BEGIN Material for this task

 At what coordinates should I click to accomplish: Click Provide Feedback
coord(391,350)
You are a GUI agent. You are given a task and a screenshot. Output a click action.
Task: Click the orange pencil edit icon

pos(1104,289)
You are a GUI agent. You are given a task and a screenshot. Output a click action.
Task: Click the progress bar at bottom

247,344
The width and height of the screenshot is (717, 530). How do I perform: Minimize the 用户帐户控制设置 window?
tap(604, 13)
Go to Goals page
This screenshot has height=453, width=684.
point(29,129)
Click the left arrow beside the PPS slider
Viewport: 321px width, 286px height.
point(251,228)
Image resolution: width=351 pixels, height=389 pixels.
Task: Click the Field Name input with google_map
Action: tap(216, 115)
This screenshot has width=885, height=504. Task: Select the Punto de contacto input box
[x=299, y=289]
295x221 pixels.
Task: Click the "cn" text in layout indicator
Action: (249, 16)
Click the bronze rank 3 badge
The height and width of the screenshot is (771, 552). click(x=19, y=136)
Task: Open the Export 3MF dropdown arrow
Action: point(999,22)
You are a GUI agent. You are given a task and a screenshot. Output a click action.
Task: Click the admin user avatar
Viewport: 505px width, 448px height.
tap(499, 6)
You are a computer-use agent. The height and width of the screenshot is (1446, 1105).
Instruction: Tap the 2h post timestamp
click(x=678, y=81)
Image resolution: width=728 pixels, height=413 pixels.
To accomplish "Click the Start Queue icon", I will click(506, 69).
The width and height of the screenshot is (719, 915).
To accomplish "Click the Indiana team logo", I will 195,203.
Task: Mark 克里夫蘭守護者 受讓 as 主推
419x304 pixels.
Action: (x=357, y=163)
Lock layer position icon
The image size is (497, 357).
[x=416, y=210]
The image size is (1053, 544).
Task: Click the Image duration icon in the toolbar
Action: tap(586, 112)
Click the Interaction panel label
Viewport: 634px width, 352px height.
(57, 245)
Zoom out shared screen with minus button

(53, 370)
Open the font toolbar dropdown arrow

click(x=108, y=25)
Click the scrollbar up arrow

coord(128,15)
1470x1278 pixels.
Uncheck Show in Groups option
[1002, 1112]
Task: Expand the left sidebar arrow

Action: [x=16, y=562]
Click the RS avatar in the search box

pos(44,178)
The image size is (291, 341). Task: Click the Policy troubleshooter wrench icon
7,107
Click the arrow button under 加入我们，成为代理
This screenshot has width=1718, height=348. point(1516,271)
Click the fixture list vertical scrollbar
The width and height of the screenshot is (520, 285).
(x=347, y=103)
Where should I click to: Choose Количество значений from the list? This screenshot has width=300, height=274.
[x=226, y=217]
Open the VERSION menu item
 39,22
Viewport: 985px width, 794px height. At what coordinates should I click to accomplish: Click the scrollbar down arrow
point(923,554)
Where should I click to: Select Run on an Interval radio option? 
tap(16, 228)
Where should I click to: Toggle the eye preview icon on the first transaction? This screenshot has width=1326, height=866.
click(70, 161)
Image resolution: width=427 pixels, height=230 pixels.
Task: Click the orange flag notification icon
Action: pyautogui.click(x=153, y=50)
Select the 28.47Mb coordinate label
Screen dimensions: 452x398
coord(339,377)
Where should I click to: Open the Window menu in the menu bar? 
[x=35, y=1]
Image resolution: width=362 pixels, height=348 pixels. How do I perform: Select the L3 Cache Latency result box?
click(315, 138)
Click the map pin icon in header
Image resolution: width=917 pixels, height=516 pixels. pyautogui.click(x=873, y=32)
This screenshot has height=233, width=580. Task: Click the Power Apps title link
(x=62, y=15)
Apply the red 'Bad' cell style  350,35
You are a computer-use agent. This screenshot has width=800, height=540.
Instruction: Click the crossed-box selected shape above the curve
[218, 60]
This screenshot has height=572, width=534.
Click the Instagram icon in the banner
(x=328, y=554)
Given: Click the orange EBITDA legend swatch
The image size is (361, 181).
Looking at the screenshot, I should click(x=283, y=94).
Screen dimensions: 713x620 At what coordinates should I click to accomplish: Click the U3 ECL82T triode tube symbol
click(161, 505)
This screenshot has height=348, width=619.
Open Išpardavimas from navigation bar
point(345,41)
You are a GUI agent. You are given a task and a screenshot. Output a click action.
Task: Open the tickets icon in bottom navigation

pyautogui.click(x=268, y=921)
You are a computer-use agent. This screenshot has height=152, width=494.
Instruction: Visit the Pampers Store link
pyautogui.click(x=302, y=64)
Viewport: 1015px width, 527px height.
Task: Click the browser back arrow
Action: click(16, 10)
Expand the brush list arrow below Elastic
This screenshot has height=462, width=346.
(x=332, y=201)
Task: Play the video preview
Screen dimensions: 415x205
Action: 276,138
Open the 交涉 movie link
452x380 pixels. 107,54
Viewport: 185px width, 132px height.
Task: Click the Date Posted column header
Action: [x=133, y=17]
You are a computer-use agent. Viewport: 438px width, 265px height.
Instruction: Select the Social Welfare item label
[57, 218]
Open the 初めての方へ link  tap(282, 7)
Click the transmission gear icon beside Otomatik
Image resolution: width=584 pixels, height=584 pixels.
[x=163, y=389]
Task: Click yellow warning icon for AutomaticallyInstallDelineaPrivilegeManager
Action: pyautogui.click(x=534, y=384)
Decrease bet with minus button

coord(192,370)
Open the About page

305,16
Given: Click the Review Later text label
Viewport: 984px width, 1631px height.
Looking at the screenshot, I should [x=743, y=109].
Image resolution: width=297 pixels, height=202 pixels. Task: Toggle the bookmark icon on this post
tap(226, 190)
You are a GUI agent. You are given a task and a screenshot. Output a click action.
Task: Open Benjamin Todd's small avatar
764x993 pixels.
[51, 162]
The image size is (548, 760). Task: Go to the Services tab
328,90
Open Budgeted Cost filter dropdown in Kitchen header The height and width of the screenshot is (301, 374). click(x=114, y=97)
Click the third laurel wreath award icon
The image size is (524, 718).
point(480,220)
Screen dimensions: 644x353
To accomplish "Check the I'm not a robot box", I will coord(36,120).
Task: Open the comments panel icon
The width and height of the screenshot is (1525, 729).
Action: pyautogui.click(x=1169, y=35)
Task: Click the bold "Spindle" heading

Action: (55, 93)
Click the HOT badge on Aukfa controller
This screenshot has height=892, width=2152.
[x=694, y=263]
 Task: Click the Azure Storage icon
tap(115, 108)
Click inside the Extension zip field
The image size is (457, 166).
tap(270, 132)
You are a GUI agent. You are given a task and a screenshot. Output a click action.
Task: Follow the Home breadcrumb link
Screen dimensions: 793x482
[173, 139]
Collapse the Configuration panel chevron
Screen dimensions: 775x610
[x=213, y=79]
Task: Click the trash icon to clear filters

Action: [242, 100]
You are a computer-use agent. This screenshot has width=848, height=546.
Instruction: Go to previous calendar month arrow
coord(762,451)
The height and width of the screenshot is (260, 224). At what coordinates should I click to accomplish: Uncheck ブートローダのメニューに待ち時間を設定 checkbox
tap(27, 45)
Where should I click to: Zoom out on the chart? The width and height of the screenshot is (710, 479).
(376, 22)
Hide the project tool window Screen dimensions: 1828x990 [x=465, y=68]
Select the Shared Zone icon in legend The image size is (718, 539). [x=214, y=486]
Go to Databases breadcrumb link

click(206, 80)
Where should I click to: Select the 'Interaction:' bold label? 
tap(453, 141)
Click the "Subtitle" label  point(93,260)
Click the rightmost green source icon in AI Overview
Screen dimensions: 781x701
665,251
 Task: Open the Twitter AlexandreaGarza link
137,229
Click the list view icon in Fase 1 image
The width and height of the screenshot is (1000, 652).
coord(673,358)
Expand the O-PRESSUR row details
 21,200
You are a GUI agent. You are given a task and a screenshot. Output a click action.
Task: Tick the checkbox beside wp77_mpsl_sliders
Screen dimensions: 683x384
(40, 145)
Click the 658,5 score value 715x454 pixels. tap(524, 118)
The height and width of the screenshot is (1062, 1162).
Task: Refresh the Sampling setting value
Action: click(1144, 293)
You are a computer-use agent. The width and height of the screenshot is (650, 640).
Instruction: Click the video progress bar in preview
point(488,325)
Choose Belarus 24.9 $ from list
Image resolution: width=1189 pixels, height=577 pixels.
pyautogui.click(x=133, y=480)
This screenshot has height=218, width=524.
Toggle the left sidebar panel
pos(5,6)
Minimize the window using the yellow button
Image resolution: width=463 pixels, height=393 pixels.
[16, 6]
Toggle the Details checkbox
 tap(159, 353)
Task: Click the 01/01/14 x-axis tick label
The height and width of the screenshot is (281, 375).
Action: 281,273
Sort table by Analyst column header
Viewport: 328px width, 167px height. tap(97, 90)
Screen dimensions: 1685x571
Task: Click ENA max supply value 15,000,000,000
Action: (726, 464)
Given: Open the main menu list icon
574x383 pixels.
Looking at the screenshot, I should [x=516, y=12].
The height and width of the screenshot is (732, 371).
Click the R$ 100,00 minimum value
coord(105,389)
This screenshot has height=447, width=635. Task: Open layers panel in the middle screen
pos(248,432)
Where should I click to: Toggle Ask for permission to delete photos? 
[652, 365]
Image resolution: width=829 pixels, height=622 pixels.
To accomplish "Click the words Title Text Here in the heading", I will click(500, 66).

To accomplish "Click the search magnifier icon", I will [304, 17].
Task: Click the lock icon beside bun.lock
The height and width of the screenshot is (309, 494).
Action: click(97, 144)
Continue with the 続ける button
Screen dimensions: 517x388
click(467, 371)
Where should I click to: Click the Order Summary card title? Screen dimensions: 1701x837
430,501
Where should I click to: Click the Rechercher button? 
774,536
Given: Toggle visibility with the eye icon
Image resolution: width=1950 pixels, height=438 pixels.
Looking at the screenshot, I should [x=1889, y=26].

END Material for this task

▸ **Problem details**: State how many lines in the listing above contain "legend". Nothing else is needed.

▸ **Answer to this exercise**: 2